Мне нужна помощь в настройке установки hdfs в качестве хранилища артефактов для mlflow. У меня mlflow и hdfs работают в отдельных контейнерах через сеть docket. Когда я пытаюсь зарегистрировать модель, я получаю следующую ошибку:
FileNotFoundError Traceback (most recent call last)
<ipython-input-35-e54b25688d8e> in <module>
1 # log model artifacts
----> 2 pyfunc.log_model('hdfs://hdfs:8020/', python_model=LGBWrapper(), artifacts=artifacts, conda_env=conda_env)

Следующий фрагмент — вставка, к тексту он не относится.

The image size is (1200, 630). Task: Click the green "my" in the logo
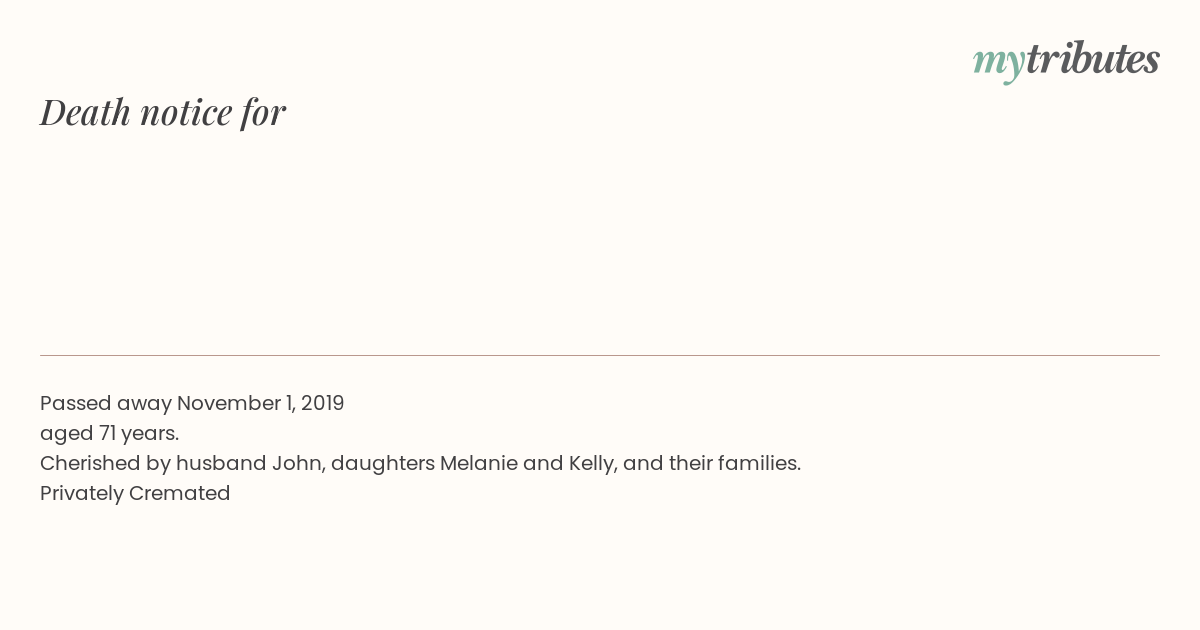[999, 63]
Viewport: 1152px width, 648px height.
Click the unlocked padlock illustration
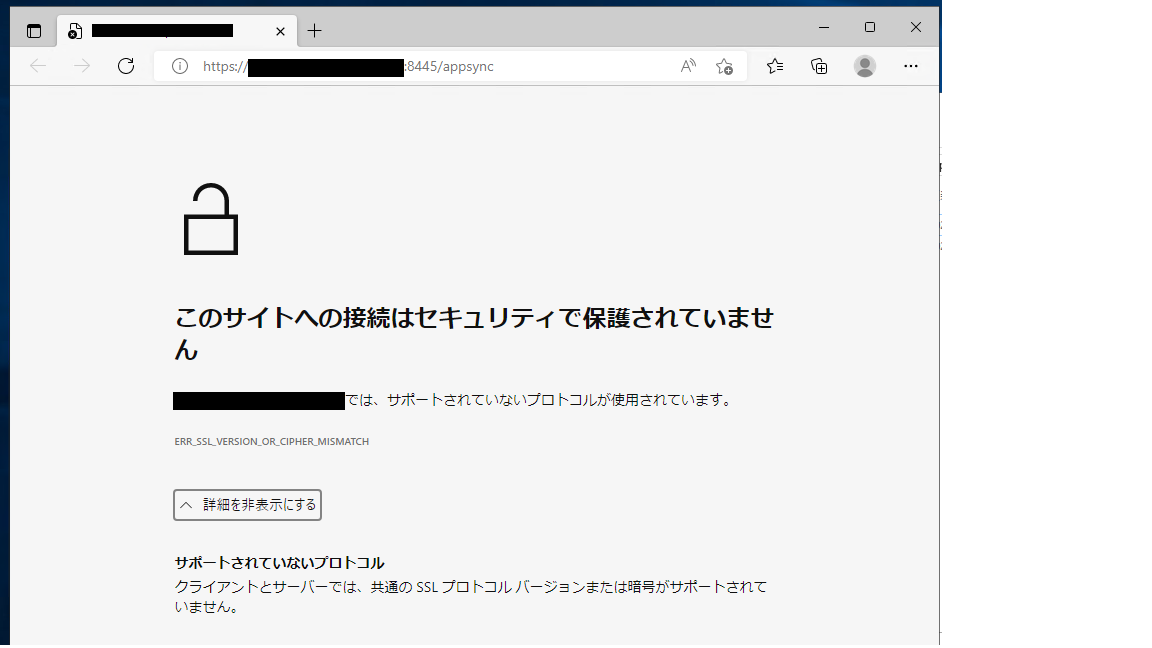[213, 220]
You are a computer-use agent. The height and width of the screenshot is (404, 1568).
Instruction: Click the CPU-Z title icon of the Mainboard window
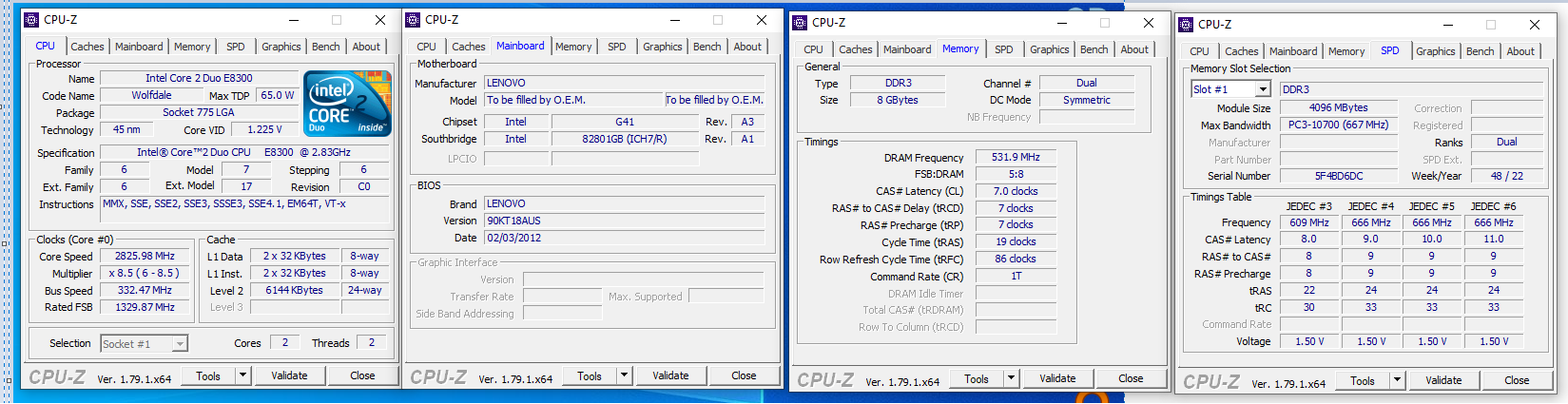413,20
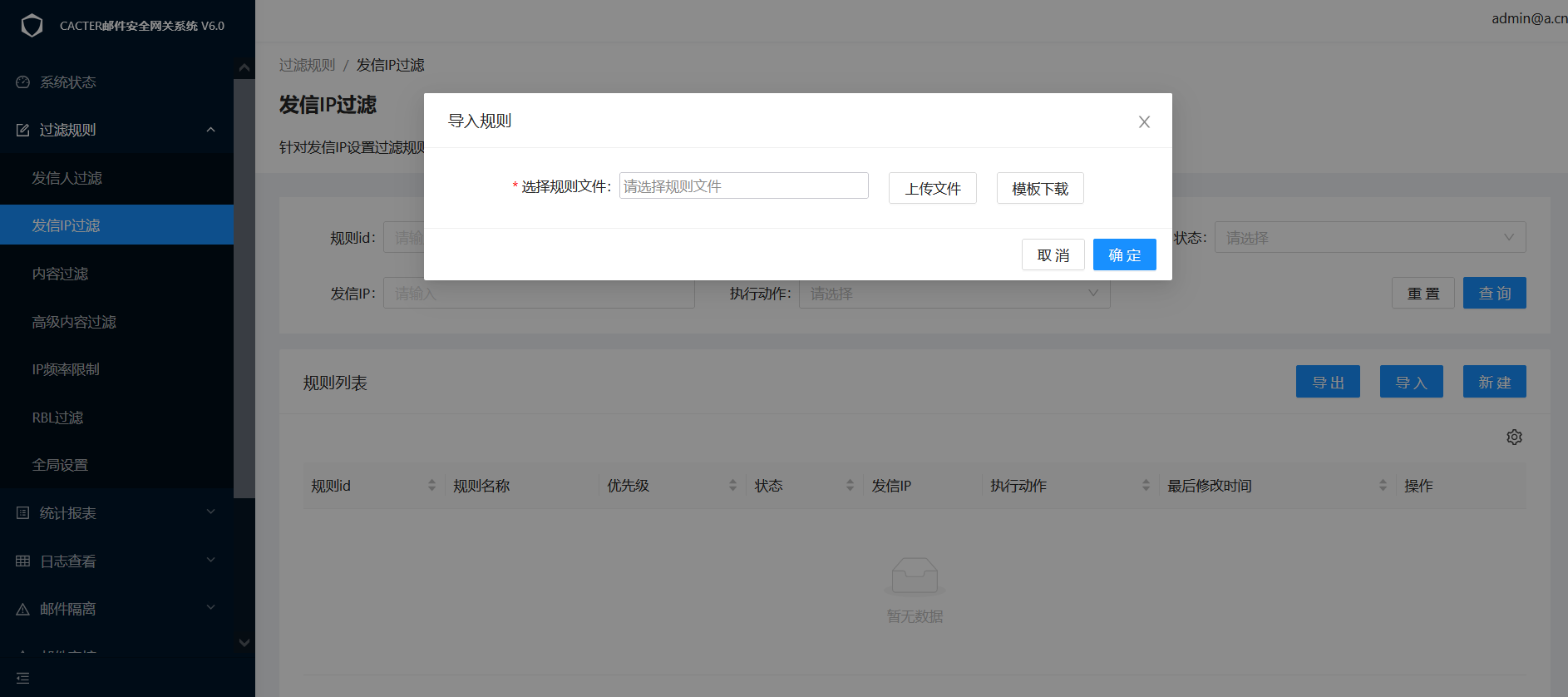The image size is (1568, 697).
Task: Open the 执行动作 select dropdown
Action: tap(954, 294)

3 # pyfunc.save_model('prediction_model8', python_model=LGBWrapper(), artifacts=artifacts, conda_env=conda_env)
4
5 # set tag for selecting model
~/opt/anaconda3/envs/soptai/lib/python3.6/site-packages/mlflow/pyfunc/__init__.py in log_model(artifact_path, loader_module, data_path, code_path, conda_env, python_model, artifacts, registered_model_name)
697 artifacts=artifacts,
698 conda_env=conda_env,
--> 699 registered_model_name=registered_model_name)
700
701
~/opt/anaconda3/envs/soptai/lib/python3.6/site-packages/mlflow/models/__init__.py in log(cls, artifact_path, flavor, registered_model_name, **kwargs)
100 mlflow_model = cls(artifact_path=artifact_path, run_id=run_id)
101 flavor.save_model(path=local_path, mlflow_model=mlflow_model, **kwargs)
--> 102 mlflow.tracking.fluent.log_artifacts(local_path, artifact_path)
103 try:
104 mlflow.tracking.fluent._record_logged_model(mlflow_model)
~/opt/anaconda3/envs/soptai/lib/python3.6/site-packages/mlflow/tracking/fluent.py in log_artifacts(local_dir, artifact_path)
321 """
322 run_id = _get_or_start_run().info.run_id
--> 323 MlflowClient().log_artifacts(run_id, local_dir, artifact_path)
324
325
~/opt/anaconda3/envs/soptai/lib/python3.6/site-packages/mlflow/tracking/client.py in log_artifacts(self, run_id, local_dir, artifact_path)
265 :param artifact_path: If provided, the directory in ``artifact_uri`` to write to.
266 """
--> 267 self._tracking_client.log_artifacts(run_id, local_dir, artifact_path)
268
269 def _record_logged_model(self, run_id, mlflow_model):
~/opt/anaconda3/envs/soptai/lib/python3.6/site-packages/mlflow/tracking/_tracking_service/client.py in log_artifacts(self, run_id, local_dir, artifact_path)
266 run = self.get_run(run_id)
267 artifact_repo = get_artifact_repository(run.info.artifact_uri)
--> 268 artifact_repo.log_artifacts(local_dir, artifact_path)
269
270 def list_artifacts(self, run_id, path=None):
~/opt/anaconda3/envs/soptai/lib/python3.6/site-packages/mlflow/store/artifact/hdfs_artifact_repo.py in log_artifacts(self, local_dir, artifact_path)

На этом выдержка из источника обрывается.